The COL3A1 antibody targets the protein product of the COL3A1 gene, which encodes the alpha-1 chain of type III collagen—a major component of the extracellular matrix. Type III collagen is a fibrillar collagen predominantly found in skin, blood vessels, and internal organs, providing structural integrity and elasticity. It plays a critical role in tissue development, repair, and homeostasis. COL3A1 mutations are linked to vascular Ehlers-Danlos syndrome (vEDS), a rare connective tissue disorder characterized by fragile blood vessels and organ rupture.
COL3A1 antibodies are widely used in research to study collagen III expression, distribution, and abnormalities in diseases such as fibrosis, vascular pathologies, and inherited connective tissue disorders. In diagnostics, these antibodies help detect collagen III deficiencies or structural defects via immunohistochemistry (IHC), Western blotting, or immunofluorescence, aiding in vEDS confirmation. They also serve as tools to assess tissue remodeling in conditions like liver cirrhosis, pulmonary fibrosis, or wound healing.

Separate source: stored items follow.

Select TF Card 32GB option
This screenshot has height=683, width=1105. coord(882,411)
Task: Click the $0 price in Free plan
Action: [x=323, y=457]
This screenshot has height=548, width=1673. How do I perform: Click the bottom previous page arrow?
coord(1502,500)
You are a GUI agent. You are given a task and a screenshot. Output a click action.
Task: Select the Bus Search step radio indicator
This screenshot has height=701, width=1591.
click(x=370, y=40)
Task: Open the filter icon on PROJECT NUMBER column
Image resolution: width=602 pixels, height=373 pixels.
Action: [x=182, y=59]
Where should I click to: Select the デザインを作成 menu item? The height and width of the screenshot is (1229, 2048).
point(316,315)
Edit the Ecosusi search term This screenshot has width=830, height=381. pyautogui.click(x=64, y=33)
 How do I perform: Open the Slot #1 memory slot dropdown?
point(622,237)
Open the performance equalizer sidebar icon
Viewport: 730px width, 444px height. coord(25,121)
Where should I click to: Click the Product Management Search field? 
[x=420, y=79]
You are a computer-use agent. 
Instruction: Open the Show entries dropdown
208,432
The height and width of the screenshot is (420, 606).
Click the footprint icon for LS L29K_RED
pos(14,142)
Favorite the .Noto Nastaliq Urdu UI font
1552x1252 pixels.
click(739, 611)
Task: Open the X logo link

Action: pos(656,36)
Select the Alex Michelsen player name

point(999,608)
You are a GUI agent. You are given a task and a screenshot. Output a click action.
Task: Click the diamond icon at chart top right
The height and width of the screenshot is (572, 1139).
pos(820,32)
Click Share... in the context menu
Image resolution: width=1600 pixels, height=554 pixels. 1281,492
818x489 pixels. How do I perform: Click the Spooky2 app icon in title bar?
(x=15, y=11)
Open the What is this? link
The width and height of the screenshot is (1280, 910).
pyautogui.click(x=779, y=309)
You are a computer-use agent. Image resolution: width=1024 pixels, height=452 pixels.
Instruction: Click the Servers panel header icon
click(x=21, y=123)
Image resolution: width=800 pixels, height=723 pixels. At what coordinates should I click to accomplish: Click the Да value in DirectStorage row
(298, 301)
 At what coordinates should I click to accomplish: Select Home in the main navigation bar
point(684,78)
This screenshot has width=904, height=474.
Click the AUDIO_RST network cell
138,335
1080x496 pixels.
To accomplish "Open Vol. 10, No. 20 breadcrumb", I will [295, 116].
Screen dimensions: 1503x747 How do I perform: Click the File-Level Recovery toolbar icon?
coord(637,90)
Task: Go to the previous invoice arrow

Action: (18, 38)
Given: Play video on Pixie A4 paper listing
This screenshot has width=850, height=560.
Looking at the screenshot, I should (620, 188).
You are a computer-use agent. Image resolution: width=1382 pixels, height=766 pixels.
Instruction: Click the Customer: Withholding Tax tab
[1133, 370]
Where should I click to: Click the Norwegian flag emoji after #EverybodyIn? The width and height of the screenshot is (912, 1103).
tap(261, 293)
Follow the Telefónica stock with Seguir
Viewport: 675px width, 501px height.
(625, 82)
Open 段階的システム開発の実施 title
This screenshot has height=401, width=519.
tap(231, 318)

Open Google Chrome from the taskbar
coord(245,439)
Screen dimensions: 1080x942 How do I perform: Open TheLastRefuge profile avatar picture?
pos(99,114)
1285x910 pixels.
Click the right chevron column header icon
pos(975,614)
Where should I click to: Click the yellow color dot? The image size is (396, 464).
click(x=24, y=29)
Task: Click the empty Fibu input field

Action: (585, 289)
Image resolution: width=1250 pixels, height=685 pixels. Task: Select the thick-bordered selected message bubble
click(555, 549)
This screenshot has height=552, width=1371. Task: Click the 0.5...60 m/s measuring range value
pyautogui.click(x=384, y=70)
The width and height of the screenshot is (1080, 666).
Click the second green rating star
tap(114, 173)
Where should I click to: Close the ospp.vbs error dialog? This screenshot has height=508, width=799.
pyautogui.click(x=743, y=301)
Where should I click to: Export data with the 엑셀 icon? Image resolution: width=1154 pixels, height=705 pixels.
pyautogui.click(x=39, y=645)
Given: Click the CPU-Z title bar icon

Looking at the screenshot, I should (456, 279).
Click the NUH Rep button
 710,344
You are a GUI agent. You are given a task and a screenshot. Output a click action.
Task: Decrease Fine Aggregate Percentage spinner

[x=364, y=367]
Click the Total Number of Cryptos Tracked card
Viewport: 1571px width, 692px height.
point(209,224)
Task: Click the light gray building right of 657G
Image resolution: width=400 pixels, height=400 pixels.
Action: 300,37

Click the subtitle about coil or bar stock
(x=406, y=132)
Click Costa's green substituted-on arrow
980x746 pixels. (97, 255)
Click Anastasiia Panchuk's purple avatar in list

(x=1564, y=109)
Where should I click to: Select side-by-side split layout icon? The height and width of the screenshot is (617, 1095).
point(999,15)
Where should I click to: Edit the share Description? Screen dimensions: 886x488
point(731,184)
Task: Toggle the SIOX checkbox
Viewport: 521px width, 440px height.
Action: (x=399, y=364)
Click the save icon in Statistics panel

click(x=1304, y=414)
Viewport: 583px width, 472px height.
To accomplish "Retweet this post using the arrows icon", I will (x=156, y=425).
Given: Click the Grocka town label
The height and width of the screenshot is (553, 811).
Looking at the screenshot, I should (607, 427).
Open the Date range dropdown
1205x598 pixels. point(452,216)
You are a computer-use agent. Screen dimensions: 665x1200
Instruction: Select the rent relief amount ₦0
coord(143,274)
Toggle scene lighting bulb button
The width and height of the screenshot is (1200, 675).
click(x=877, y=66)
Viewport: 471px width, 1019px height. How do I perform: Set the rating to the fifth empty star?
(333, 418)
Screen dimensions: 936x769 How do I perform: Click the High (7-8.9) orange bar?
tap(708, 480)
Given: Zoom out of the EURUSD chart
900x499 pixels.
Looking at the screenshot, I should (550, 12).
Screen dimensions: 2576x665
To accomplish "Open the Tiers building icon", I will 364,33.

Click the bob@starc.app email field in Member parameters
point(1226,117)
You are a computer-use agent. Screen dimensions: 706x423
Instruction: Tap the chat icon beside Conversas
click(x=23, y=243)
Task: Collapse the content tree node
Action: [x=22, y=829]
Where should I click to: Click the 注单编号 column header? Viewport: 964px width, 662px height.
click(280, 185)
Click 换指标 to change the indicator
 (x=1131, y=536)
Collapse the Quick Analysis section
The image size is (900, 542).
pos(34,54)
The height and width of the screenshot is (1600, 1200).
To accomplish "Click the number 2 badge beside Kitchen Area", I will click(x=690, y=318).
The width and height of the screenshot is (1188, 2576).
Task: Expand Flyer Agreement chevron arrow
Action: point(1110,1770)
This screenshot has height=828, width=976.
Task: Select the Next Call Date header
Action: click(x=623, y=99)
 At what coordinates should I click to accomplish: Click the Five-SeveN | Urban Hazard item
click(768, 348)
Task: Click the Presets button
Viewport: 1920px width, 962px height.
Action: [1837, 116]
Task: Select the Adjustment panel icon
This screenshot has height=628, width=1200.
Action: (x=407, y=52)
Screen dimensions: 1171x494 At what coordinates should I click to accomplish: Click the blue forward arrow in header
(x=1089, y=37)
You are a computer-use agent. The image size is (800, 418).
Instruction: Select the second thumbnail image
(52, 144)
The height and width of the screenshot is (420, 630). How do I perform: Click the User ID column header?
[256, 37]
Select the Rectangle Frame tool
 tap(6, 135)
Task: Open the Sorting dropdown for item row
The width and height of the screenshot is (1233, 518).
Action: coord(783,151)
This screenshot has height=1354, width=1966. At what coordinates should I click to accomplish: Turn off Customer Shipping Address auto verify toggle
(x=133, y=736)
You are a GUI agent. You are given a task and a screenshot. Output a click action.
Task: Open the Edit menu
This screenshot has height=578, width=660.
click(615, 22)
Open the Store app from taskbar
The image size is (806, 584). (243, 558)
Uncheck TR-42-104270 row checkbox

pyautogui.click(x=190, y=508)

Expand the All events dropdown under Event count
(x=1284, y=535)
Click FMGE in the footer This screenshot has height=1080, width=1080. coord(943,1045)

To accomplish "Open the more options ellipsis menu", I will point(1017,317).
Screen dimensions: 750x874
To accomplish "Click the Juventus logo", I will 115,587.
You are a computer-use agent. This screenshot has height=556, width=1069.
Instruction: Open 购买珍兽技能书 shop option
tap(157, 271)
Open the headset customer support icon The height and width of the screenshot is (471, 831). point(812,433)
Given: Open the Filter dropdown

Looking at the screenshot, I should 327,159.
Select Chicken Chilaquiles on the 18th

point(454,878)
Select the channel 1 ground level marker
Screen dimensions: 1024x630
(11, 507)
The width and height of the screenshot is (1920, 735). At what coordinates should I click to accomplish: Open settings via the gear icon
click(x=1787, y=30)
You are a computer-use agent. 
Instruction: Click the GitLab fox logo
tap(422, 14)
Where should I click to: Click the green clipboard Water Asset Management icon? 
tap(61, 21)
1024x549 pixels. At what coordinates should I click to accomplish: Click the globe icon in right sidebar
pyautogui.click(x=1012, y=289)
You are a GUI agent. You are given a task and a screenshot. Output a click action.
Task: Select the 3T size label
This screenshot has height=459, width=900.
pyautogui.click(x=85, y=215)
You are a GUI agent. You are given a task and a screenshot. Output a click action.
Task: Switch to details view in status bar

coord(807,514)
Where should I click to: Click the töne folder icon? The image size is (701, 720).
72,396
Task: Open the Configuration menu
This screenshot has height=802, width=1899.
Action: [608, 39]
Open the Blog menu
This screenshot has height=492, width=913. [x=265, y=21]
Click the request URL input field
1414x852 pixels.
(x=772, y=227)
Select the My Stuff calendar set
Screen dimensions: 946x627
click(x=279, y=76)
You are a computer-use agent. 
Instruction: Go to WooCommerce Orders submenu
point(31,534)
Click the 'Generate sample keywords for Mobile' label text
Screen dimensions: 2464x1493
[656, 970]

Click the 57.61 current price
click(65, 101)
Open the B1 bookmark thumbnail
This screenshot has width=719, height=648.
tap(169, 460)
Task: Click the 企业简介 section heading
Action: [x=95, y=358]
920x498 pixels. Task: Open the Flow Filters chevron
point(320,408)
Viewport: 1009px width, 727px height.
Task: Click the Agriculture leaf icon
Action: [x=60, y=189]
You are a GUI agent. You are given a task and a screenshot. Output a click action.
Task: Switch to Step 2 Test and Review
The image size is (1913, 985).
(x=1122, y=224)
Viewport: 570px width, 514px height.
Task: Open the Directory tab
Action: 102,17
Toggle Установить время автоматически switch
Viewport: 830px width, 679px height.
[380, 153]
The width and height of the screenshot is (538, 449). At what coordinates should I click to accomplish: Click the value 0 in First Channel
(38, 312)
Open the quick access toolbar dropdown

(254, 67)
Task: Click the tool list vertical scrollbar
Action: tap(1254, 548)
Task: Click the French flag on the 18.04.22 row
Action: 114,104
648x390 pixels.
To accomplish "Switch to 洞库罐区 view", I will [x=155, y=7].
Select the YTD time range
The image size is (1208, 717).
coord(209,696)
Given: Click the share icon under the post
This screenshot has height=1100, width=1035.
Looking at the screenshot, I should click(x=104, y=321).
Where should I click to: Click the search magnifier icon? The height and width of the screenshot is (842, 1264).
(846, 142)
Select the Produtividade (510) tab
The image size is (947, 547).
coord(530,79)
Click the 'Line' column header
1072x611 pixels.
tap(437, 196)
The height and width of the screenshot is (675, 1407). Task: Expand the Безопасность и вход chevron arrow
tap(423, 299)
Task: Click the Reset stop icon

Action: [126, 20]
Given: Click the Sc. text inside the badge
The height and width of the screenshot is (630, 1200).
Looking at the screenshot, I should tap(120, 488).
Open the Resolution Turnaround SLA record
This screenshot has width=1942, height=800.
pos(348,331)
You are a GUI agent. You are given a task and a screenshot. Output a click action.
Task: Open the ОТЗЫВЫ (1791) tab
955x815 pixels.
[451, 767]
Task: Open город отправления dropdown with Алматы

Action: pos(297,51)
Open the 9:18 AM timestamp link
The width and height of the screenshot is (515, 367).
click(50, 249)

Commercial COL3A1 antibodies are typically monoclonal or polyclonal, raised against specific epitopes of the collagen III alpha-1 chain. Validation includes reactivity checks in human/mouse tissues and comparison with knockout controls. Researchers must consider cross-reactivity with similar collagen types and optimize protocols for tissue-specific applications. Overall, COL3A1 antibodies are essential for advancing understanding of collagen-related diseases and developing therapeutic strategies.